取材があって驚く

 飛騨の中の人を訴えている件で、口頭弁論も始まってないのに、地元の新聞記者から電話取材があって驚いた。裁判所を定点観測していて気付いたらしい。私としては、法律的には何の目新しさもないきわめてありふれた名誉毀損訴訟のつもりでいたので、話題性は皆無だと考えていた。記者さんの話だと、山形地裁の損害賠償請求訴訟は年に二十件ほどあるが名誉毀損はかなり珍しいということだった。
 以前から書いているように、法的紛争は近代社会における個人の自立の証であるというのが私の考えである。つまり、紛争は普段の生活の延長線上にあるべきだと思っているので、芸能人や政治家でもない一般人同士の法的紛争が、地方限定とはいえマスコミのネタになるというのは、かなり違和感を持ってしまう。

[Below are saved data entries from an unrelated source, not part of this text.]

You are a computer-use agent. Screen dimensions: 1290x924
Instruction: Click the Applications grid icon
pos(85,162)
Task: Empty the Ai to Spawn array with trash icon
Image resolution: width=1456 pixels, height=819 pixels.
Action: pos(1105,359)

まして、先日、判決が確定した環境ホルモン濫訴事件で、原告が行きすぎたプレスリリースを出した(かなり見苦しい振る舞いを)見ているわけで……。
 でもまあ、ネットがらみの名誉毀損が珍しい、山形にはそんなに事件がない、ということを言っておられたので、もし記事にするなら、「ネットは怖い」という煽りはやめてほしい、「とんでもない人に関わった」という被告攻撃系の内容もやめてほしいと伝えた。その上で、
・ネットが社会に入って来たが、未だ過渡期で、昔なら法的紛争にならなかったものが紛争になるケースが出てきている。

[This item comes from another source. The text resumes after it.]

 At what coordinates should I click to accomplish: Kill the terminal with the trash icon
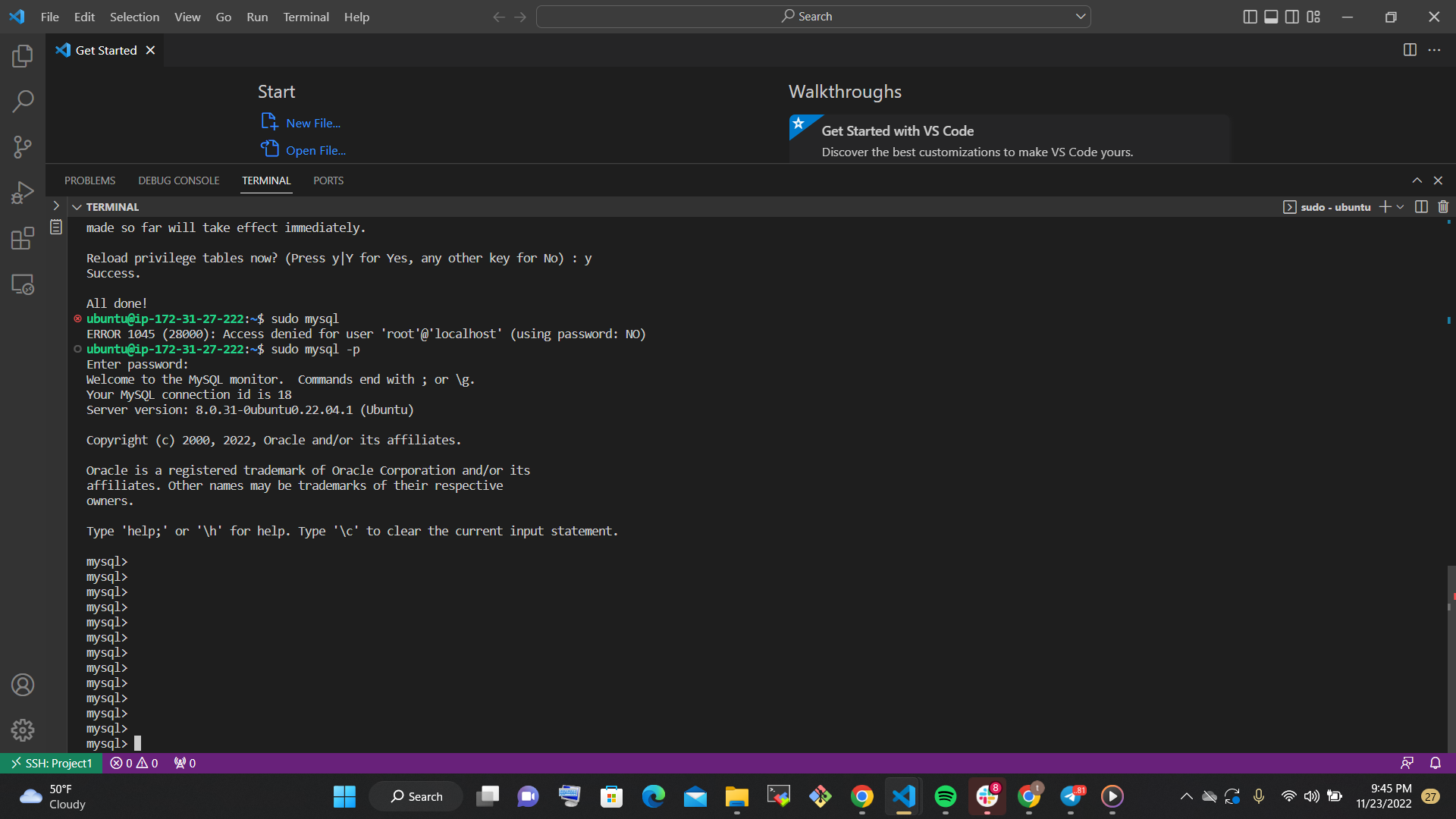[x=1443, y=206]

・今回のも、限られた地方の中だけでの出来事だったならば、裁判所にまで話が行かなかったかもしれない。実際、被告との面識は全くない。
・個人と公人の区別、私信とは何かという区切りについてなかなか合意がとれず、トラブルの原因になっている。
・情報発信は、法的紛争まで含めて考えるべき時期にきている。
・「水商売ウォッチング」のような、理由無しに内容変更や削除ができない、脅したりごねたりする相手の言いなりになったが最後成立し得ないコンテンツを作っている場合には、特に紛争まで視野に入れる必要がある。
・名誉毀損訴訟の立証責任の配分は、「公然と」名誉毀損できるのが例えばマスコミなどの力のある団体、名誉毀損される側が政治家など、というパターンが続いた時代から変わっていない。個人対個人の名誉毀損が技術的に可能な時代になったのだから、少し変わる方がいいのかもしれないが、まだその動きは法曹にはない。
・プロバイダ責任制限法の考え方からすると、実際に情報を公開している人間が特定できたら直接当事者で解決すべきところ、今回は事実上「発信者情報開示済み」であるにも関わらず、大学(=お茶の水大)に対して削除要求が送られ続けた。大学を紛争から切り離すためには、民事の時効が来る前に私の方から提訴して、まずは相手の責任をはっきりさせる以外に方法が無かったという面がある。
・コミュニケーションのあり方について、従来は声が大きかったり単にしつこかったりする人の主張が通るという文化(?)があったが、ネットになってそれが変わった。紛争の原因として、一種の文化摩擦が(わりと広く)存在するのではないか。
 こんなことを話してみた。
 記事にするとき私の名前を匿名にしようかと言われたが断った。既にさんざん実名でネットで話題になったもめ事の、いわば最終処理なわけで、今更私の名前を匿名にしたって何の意味もない。紛争自体にニュースとしての価値があるとはとても思えないが、ネットの普及によって違う文化が共存せざるを得ない状態になったという視点から記事にしてもらえるのであれば、ネットとどう付き合っていくかという理解が深まるだろうとは思う。今更ネットのない時代に逆戻りはできない。記事にするかしないかも含め、あとは記者さんの判断にお任せするしかないですね。